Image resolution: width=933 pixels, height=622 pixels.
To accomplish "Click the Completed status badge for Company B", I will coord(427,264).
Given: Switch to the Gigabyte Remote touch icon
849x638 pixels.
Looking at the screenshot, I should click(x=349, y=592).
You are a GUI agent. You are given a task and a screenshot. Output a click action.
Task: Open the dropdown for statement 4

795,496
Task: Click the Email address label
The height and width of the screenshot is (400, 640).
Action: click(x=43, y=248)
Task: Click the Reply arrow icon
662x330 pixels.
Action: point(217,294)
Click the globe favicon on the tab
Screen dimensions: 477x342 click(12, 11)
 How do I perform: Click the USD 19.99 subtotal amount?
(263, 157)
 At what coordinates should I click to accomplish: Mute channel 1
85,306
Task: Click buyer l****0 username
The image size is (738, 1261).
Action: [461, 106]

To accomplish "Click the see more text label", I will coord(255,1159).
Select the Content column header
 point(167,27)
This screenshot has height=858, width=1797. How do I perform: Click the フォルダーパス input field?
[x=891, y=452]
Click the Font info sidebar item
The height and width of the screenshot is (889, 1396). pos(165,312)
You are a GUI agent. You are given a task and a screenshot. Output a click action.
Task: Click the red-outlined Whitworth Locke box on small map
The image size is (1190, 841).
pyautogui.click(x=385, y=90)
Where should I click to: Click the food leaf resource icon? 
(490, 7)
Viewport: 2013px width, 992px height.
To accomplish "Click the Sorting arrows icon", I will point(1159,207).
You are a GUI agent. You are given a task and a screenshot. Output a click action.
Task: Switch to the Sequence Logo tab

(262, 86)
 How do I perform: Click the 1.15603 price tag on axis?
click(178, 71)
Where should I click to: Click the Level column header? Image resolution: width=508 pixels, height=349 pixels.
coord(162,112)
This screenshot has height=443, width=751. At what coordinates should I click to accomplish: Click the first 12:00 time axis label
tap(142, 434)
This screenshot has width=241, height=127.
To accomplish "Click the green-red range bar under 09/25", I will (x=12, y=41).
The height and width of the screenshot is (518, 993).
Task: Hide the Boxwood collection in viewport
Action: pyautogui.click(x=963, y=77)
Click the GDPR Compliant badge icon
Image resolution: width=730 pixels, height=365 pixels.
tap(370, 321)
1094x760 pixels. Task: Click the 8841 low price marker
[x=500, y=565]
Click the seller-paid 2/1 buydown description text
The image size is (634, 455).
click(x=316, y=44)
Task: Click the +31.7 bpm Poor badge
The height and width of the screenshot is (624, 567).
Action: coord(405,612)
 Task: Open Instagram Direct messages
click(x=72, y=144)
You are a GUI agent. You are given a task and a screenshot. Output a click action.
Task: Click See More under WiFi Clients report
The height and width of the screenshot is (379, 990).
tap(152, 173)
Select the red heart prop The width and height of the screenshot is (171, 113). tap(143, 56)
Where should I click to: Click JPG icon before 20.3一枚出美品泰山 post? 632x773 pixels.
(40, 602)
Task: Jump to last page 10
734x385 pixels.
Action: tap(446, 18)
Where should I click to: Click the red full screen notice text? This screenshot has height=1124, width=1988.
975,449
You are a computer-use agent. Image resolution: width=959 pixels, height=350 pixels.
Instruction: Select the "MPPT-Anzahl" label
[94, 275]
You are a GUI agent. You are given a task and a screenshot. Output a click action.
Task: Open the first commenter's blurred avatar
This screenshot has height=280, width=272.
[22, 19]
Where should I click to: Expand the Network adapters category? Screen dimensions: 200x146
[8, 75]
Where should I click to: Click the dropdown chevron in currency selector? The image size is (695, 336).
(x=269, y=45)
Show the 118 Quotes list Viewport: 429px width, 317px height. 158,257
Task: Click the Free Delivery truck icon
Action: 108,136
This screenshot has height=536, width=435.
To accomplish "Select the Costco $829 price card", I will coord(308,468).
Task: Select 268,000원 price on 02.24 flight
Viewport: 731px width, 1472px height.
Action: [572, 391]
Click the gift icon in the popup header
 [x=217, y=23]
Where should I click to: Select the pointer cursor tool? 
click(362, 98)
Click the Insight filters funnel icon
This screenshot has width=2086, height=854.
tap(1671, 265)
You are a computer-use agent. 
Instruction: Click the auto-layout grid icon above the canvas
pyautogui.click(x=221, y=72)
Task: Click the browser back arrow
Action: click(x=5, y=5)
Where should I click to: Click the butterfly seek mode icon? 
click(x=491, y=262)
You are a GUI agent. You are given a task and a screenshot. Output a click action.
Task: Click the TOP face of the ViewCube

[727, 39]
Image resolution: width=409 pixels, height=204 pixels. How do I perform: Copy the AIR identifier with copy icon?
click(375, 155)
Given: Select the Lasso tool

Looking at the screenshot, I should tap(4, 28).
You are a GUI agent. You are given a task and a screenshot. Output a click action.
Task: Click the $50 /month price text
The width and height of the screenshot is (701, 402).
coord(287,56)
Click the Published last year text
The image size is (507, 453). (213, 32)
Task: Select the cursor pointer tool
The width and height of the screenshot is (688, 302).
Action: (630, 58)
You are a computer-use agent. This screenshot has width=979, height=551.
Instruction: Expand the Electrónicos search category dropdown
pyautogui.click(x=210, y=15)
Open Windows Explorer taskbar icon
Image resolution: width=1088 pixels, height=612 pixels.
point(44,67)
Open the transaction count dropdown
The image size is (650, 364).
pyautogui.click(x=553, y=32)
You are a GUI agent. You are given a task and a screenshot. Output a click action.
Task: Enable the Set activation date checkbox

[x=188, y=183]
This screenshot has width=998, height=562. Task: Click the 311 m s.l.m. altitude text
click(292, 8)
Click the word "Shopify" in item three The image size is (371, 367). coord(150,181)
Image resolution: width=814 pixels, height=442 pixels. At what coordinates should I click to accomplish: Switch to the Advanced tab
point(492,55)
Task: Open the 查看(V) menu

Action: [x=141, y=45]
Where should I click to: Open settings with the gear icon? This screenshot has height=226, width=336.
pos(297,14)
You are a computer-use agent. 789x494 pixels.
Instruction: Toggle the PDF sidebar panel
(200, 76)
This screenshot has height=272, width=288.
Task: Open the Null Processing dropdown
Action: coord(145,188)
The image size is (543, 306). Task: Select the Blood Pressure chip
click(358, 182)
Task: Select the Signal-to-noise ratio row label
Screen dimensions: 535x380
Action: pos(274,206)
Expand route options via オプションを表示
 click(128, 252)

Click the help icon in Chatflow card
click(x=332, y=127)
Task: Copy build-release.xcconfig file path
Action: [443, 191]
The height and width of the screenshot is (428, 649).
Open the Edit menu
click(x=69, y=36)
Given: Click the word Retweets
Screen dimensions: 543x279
★ ★ ★ ★ ★ ★ ★
◆ **CONSIGNE ÉCRITE**
Modifiez les entrées depuis le début jusqu'à la ligne contenant « pyautogui.click(x=385, y=90) » incluse : remplacez « Reply arrow icon » par « Forward arrow icon » et laissez tout le reste inchangé.

◆ **TÂCHE ACCOMPLIE**
Image resolution: width=933 pixels, height=622 pixels.
To accomplish "Click the Completed status badge for Company B", I will coord(427,264).
Given: Switch to the Gigabyte Remote touch icon
849x638 pixels.
Looking at the screenshot, I should click(x=349, y=592).
You are a GUI agent. You are given a task and a screenshot. Output a click action.
Task: Open the dropdown for statement 4

795,496
Task: Click the Email address label
The height and width of the screenshot is (400, 640).
Action: click(x=43, y=248)
Task: Click the Forward arrow icon
662x330 pixels.
Action: point(217,294)
Click the globe favicon on the tab
Screen dimensions: 477x342 click(12, 11)
 How do I perform: Click the USD 19.99 subtotal amount?
(263, 157)
 At what coordinates should I click to accomplish: Mute channel 1
85,306
Task: Click buyer l****0 username
The image size is (738, 1261).
Action: [461, 106]

To accomplish "Click the see more text label", I will coord(255,1159).
Select the Content column header
 point(167,27)
This screenshot has height=858, width=1797. How do I perform: Click the フォルダーパス input field?
[x=891, y=452]
Click the Font info sidebar item
The height and width of the screenshot is (889, 1396). pos(165,312)
You are a GUI agent. You are given a task and a screenshot. Output a click action.
Task: Click the red-outlined Whitworth Locke box on small map
The image size is (1190, 841).
pyautogui.click(x=385, y=90)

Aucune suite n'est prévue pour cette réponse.